Theoretical and experimental study of choline chloride-carboxylic acid deep eutectic solvents and their hydrogen bonds

Abstract

In the field of green chemistry, deep eutectic solvents (DES) have seen extensive use and research in last two decades. Two carboxylic acid-choline chloride DES were studied using experimental Fourier Transform Infrared Spectroscopy (FTIR) and computational Density Functional Theory (DFT). Geometry optimization, vibrational analysis, and assignment of vibrational frequencies were performed using two DFT methods: B3LYP and BLYP. The resemblance to the experimental FTIR vibrations with calculated vibrations established that both the methods can be used to simulate experimental DES. Vibrations that would be impossible to identify and characterize using experimental methods were identified using DFT simulations.

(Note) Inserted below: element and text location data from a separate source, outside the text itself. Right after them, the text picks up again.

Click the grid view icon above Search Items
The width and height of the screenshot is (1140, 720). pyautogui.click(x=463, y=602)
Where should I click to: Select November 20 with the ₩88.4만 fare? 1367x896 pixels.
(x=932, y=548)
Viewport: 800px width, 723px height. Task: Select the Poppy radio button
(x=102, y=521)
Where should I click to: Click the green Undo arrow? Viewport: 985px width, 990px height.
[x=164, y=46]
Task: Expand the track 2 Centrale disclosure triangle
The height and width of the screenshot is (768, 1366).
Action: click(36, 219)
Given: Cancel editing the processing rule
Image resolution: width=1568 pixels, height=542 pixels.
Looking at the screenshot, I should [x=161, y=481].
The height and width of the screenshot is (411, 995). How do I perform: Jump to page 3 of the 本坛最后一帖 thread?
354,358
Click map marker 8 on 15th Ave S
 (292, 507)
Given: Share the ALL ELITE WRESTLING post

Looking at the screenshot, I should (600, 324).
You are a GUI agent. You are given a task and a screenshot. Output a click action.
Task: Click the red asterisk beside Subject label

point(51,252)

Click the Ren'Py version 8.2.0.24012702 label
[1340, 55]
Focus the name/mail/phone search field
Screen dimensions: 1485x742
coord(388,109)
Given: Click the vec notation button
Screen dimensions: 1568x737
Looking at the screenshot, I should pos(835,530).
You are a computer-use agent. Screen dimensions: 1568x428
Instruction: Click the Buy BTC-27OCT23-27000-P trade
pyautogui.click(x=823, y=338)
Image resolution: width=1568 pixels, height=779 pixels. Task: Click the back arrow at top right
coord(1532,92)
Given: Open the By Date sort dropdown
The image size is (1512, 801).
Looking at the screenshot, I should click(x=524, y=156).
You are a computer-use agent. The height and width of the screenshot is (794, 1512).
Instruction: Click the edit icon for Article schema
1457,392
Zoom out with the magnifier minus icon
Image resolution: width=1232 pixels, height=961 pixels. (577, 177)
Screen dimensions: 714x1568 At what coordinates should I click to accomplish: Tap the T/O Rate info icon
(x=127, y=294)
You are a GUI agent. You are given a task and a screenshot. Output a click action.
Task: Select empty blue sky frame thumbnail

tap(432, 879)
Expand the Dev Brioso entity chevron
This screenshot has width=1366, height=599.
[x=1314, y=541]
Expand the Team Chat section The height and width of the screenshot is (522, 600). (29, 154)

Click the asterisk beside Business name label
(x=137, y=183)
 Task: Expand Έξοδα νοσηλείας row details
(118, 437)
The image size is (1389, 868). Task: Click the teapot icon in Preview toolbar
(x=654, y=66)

Optimized structures as well as experimental spectra were analyzed to prove the existence of hydrogen bonds and to study their lengths and changes when DES are synthesized from components. Atoms in Molecules theory was applied to study hydrogen bonding in these DES. The chlorine ion in choline chloride was found to form a strong hydrogen bond with acetic acid and formic acid in their DES formed with choline chloride. The choline ion was also found to act as a hydrogen bond donor in forming a strong hydrogen bond with acetic acid and formic acid.